◆ WORK INSTRUCTIONS: Two lines mark the range in the entries below: the one holding "This screenshot has width=909, height=641." and the one holding "This screenshot has width=892, height=620.". Set down those two and all lines between them, exactly.

Saved data entries:
········

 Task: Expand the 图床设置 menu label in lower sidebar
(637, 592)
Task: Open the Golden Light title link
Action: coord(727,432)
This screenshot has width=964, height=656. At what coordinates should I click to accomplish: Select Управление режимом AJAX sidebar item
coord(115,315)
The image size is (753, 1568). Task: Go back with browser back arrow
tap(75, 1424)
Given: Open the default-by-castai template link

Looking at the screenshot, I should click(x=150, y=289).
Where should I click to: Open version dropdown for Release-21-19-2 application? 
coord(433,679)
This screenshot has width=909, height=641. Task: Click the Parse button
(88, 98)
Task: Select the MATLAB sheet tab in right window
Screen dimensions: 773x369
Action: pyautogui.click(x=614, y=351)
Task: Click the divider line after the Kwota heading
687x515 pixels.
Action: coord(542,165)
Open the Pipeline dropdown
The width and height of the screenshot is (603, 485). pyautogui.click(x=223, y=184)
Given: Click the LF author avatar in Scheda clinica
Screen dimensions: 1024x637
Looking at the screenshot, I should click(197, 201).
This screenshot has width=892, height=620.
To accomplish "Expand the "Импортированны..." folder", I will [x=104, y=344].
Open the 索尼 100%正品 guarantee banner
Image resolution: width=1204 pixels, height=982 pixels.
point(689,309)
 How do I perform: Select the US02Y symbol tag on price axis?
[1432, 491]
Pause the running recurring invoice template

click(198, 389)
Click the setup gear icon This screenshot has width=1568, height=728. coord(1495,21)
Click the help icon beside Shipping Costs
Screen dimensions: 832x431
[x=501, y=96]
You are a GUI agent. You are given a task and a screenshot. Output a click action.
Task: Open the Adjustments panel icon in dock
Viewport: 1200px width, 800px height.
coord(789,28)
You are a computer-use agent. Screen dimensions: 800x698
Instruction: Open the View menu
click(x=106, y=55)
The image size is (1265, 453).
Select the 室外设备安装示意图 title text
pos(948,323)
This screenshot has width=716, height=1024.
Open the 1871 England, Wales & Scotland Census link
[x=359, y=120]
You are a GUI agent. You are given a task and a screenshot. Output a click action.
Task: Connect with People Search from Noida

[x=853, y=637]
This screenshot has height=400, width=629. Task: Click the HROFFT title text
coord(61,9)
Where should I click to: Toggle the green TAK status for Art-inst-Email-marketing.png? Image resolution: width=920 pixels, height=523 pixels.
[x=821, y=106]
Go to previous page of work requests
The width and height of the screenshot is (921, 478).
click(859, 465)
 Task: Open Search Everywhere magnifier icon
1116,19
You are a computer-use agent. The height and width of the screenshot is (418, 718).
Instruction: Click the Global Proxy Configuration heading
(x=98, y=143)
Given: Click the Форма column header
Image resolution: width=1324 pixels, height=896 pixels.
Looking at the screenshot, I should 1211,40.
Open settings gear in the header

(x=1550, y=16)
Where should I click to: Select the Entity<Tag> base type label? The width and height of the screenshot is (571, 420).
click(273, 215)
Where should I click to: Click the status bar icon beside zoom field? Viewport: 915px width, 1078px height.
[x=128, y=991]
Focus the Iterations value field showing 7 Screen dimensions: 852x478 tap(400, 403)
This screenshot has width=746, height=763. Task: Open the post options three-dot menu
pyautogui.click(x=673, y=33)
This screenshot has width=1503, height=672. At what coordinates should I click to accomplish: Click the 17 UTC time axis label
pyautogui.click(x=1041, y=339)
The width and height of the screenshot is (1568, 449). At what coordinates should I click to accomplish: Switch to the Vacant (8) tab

········

◆ RESULT OF THIS TASK:
This screenshot has width=909, height=641. Task: Click the Parse button
(88, 98)
Task: Select the MATLAB sheet tab in right window
Screen dimensions: 773x369
Action: pyautogui.click(x=614, y=351)
Task: Click the divider line after the Kwota heading
687x515 pixels.
Action: coord(542,165)
Open the Pipeline dropdown
The width and height of the screenshot is (603, 485). pyautogui.click(x=223, y=184)
Given: Click the LF author avatar in Scheda clinica
Screen dimensions: 1024x637
Looking at the screenshot, I should click(197, 201).
This screenshot has width=892, height=620.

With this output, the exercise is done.